Stored items from a collection:
<<<<
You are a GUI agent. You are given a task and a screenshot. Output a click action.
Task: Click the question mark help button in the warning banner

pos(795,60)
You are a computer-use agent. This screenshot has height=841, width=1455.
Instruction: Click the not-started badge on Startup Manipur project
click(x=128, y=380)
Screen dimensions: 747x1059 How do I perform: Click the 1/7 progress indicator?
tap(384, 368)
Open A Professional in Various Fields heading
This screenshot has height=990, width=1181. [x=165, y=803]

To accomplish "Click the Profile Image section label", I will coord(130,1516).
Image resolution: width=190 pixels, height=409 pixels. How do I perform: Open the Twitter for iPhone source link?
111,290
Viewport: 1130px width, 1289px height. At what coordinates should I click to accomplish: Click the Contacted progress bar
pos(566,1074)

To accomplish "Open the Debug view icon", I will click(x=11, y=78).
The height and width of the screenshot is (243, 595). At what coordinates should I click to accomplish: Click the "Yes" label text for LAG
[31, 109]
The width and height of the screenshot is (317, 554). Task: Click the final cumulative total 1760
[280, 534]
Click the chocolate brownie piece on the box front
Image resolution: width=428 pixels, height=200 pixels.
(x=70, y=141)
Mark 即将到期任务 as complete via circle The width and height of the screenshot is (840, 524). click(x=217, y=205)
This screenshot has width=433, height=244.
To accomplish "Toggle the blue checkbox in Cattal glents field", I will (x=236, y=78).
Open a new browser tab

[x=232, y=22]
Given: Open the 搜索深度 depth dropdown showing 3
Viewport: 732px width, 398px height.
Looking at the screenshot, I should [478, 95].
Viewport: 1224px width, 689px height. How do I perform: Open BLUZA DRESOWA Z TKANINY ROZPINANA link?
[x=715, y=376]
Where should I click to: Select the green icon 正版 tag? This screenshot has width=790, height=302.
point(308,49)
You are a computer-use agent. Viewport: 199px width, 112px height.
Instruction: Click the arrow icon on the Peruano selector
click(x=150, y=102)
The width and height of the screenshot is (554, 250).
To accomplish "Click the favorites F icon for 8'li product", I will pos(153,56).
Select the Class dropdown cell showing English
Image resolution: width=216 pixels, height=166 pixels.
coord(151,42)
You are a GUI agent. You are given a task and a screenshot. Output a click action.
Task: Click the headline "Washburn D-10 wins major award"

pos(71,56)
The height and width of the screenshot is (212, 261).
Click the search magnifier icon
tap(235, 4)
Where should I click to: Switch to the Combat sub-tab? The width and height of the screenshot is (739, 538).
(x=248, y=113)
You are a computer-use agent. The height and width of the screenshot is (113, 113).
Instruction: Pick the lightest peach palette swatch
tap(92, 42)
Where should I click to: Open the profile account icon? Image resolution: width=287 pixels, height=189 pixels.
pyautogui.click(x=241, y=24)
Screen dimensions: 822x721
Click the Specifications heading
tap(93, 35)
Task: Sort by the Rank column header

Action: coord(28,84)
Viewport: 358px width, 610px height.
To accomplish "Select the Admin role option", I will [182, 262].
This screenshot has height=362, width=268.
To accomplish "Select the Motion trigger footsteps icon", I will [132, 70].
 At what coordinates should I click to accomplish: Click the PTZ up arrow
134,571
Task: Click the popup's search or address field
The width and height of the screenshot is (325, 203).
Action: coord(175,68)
>>>>
What to do:
Word for word, repeat the lines from the one holding "Where should I click to: Open" through the last line of the entries, both included.

Problem solution:
Where should I click to: Open the profile account icon? Image resolution: width=287 pixels, height=189 pixels.
pyautogui.click(x=241, y=24)
Screen dimensions: 822x721
Click the Specifications heading
tap(93, 35)
Task: Sort by the Rank column header

Action: coord(28,84)
Viewport: 358px width, 610px height.
To accomplish "Select the Admin role option", I will [182, 262].
This screenshot has height=362, width=268.
To accomplish "Select the Motion trigger footsteps icon", I will [132, 70].
 At what coordinates should I click to accomplish: Click the PTZ up arrow
134,571
Task: Click the popup's search or address field
The width and height of the screenshot is (325, 203).
Action: coord(175,68)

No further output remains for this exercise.